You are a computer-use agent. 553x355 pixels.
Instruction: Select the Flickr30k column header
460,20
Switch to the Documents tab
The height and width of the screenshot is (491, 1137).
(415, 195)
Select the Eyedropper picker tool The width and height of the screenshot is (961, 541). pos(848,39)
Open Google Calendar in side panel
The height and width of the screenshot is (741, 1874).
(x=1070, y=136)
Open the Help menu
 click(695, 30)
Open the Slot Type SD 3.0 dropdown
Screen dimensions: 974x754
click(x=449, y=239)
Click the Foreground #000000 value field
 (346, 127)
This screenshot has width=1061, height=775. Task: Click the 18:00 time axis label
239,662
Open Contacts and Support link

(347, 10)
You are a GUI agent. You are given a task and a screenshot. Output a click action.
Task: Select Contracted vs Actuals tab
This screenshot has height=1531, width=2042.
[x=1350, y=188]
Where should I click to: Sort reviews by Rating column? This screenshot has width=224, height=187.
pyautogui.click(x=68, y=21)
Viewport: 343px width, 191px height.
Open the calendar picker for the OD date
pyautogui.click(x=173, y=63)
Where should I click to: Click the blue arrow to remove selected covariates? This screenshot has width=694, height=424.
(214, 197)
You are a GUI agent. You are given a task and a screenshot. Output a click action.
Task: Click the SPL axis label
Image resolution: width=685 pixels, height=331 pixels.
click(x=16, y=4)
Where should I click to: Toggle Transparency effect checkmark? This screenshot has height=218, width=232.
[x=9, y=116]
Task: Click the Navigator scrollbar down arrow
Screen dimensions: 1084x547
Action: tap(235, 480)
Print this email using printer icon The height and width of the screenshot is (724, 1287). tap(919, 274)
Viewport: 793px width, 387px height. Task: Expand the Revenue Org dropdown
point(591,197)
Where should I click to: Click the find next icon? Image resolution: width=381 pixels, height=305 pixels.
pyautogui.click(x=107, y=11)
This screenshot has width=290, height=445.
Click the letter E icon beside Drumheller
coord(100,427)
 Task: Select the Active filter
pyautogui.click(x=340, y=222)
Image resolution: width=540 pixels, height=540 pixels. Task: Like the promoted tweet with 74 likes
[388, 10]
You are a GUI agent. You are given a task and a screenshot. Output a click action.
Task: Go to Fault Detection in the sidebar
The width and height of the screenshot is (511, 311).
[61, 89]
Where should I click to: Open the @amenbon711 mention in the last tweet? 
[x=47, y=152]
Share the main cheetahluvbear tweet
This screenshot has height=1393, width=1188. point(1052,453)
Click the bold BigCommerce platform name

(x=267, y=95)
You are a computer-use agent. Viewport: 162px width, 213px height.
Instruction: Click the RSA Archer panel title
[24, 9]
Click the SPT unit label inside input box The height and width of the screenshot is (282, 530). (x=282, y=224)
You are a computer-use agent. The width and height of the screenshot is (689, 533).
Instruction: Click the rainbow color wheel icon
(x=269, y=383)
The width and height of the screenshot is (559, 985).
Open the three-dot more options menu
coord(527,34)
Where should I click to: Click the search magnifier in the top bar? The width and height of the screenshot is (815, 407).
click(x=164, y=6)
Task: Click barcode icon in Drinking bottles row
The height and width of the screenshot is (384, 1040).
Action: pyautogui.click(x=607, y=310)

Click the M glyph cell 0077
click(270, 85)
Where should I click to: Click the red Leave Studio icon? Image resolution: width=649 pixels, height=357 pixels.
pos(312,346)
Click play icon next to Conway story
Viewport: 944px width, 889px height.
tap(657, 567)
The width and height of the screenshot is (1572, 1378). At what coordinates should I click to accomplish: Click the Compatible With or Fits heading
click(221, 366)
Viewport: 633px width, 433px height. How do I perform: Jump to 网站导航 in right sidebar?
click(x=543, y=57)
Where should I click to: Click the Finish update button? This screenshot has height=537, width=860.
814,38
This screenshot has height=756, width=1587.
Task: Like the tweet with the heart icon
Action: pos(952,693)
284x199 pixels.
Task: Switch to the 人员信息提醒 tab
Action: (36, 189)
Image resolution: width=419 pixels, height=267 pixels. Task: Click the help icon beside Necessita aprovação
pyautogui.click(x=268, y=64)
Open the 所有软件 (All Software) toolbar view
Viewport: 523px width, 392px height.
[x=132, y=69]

....

-- Given request --
Turn the lines starting with the one that contains "Task: Click barcode" and going on through the one that contains "pos(312,346)" into a numbered list, leaving out any blank lines.

-- Finished task --
1. Task: Click barcode icon in Drinking bottles row
2. The height and width of the screenshot is (384, 1040).
3. Action: pyautogui.click(x=607, y=310)
4. Click the M glyph cell 0077
5. click(270, 85)
6. Where should I click to: Click the red Leave Studio icon? Image resolution: width=649 pixels, height=357 pixels.
7. pos(312,346)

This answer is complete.